Dataset records

________

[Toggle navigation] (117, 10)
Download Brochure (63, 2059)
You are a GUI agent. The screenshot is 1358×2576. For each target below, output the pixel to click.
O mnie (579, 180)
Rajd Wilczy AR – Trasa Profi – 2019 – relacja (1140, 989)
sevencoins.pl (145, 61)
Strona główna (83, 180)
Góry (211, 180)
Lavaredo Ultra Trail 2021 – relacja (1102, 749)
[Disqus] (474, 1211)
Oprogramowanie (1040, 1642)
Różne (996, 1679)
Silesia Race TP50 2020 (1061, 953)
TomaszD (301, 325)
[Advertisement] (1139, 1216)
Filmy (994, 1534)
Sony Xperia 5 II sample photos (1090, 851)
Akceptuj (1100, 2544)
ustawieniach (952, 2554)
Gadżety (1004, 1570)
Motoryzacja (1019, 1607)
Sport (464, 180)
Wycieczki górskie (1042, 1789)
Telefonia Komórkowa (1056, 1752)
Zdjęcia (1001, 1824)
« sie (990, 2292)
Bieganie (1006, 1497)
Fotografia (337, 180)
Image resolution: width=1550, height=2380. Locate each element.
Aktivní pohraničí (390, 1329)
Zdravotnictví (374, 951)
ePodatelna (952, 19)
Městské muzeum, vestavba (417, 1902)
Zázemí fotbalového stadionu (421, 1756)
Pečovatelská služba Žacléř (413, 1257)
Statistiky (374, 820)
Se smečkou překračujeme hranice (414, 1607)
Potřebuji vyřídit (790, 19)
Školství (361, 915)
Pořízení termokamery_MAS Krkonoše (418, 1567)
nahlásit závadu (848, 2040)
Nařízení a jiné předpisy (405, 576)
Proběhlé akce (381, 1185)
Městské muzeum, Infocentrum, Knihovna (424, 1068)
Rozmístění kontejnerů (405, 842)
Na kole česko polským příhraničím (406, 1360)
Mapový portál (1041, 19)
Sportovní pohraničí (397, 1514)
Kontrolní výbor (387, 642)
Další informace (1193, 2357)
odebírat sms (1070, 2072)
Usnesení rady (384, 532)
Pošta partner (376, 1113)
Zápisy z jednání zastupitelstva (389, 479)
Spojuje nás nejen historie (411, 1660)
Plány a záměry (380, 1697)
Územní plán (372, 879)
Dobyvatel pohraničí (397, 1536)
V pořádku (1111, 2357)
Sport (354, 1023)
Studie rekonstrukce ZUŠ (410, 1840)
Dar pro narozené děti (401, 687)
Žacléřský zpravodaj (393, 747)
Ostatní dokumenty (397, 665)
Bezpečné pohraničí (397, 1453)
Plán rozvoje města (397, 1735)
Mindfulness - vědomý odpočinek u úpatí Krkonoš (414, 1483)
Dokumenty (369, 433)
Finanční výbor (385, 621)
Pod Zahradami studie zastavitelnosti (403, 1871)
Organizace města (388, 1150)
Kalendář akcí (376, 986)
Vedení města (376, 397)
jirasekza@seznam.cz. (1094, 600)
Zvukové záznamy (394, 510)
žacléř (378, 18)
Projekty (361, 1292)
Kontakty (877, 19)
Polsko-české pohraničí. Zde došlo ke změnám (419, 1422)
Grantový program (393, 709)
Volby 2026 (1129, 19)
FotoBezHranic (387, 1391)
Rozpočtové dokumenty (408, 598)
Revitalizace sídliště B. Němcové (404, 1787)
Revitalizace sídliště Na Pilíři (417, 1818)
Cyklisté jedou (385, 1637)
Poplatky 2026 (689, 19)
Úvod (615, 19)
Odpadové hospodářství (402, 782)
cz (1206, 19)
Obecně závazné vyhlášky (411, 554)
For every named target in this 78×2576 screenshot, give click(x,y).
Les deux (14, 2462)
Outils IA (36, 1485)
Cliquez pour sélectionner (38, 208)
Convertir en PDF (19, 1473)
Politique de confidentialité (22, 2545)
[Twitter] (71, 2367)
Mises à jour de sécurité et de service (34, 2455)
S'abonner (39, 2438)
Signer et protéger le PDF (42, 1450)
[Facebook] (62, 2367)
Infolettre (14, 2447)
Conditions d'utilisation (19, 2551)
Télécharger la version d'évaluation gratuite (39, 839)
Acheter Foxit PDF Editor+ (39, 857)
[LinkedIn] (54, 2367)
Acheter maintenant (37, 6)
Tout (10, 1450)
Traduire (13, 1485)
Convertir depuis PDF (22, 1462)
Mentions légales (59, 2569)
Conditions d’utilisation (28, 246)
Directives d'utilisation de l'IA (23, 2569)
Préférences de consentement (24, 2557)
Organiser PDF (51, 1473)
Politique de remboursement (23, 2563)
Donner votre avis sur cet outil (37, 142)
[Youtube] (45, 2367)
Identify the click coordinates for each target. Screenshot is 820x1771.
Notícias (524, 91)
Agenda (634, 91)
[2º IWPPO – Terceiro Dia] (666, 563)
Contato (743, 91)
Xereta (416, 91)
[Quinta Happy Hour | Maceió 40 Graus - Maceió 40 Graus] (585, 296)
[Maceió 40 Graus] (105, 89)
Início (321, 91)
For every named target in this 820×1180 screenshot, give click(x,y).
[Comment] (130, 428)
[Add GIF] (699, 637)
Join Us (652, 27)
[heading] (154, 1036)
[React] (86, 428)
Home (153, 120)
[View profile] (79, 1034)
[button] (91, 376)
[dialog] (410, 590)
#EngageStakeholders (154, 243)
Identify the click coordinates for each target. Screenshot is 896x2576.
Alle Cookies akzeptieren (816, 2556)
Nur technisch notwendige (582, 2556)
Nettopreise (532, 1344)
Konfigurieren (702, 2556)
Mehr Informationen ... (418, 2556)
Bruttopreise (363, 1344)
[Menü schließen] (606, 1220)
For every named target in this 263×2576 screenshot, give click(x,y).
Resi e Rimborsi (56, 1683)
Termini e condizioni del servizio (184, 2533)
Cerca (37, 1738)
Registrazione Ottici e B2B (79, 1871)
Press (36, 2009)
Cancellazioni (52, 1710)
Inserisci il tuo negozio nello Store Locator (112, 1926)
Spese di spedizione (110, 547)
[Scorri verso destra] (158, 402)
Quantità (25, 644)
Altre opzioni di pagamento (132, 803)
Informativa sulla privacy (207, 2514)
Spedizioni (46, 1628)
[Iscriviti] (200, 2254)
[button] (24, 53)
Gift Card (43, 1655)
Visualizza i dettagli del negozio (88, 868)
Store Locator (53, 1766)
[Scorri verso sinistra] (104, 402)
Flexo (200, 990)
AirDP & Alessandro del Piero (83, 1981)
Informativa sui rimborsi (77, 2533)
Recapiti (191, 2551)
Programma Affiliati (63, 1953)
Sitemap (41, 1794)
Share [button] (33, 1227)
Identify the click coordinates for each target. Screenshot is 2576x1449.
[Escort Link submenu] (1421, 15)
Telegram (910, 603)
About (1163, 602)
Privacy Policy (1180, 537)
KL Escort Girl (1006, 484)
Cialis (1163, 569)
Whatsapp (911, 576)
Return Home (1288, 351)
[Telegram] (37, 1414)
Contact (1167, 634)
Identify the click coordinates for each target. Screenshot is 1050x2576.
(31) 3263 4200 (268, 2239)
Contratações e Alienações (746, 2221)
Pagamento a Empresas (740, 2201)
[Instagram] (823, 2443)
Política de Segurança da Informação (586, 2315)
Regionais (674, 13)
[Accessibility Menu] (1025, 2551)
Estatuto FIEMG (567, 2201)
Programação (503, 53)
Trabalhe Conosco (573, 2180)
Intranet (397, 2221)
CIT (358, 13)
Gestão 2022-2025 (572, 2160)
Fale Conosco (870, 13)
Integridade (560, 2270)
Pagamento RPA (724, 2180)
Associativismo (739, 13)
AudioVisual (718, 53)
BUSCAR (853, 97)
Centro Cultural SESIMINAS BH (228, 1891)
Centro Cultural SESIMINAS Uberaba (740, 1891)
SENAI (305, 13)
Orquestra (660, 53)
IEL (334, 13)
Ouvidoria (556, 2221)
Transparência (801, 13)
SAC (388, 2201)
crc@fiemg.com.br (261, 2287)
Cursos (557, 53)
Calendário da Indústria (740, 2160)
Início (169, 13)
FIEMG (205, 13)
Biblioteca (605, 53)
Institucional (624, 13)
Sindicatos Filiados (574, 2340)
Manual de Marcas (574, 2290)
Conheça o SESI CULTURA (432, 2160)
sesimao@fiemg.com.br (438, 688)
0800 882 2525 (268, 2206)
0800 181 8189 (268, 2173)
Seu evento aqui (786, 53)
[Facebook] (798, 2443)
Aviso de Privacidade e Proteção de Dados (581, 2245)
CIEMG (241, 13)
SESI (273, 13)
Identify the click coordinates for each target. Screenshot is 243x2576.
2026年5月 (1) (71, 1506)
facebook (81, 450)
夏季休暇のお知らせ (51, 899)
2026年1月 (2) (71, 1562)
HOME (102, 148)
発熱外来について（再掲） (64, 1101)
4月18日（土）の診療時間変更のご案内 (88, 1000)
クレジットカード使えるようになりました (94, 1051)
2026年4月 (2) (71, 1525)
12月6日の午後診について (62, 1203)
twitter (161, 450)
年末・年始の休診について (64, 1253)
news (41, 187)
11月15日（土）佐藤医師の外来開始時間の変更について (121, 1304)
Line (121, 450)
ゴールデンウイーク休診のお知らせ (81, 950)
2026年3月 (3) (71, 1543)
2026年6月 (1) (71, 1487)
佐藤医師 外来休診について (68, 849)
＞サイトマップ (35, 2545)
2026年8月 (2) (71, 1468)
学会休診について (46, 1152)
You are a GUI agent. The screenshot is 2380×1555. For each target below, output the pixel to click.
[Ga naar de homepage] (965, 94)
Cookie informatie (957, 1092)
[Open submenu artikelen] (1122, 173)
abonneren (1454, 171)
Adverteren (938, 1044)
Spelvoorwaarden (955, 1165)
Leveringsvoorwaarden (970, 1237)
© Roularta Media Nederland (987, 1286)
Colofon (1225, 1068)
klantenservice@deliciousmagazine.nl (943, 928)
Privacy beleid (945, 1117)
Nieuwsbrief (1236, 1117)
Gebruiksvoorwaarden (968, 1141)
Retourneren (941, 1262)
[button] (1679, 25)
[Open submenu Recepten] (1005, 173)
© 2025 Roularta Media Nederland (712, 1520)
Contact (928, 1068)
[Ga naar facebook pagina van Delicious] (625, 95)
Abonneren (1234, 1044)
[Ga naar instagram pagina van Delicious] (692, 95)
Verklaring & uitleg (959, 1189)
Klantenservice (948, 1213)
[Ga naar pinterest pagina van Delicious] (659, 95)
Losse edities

________

WHAT IS REQUIRED
Given the data above, transcribe exactly the lines from the one containing "Sport (464, 180)" down to the one containing "ePodatelna (952, 19)", and no others.

EXPECTED OUTPUT
Sport (464, 180)
Wycieczki górskie (1042, 1789)
Telefonia Komórkowa (1056, 1752)
Zdjęcia (1001, 1824)
« sie (990, 2292)
Bieganie (1006, 1497)
Fotografia (337, 180)
Image resolution: width=1550, height=2380. Locate each element.
Aktivní pohraničí (390, 1329)
Zdravotnictví (374, 951)
ePodatelna (952, 19)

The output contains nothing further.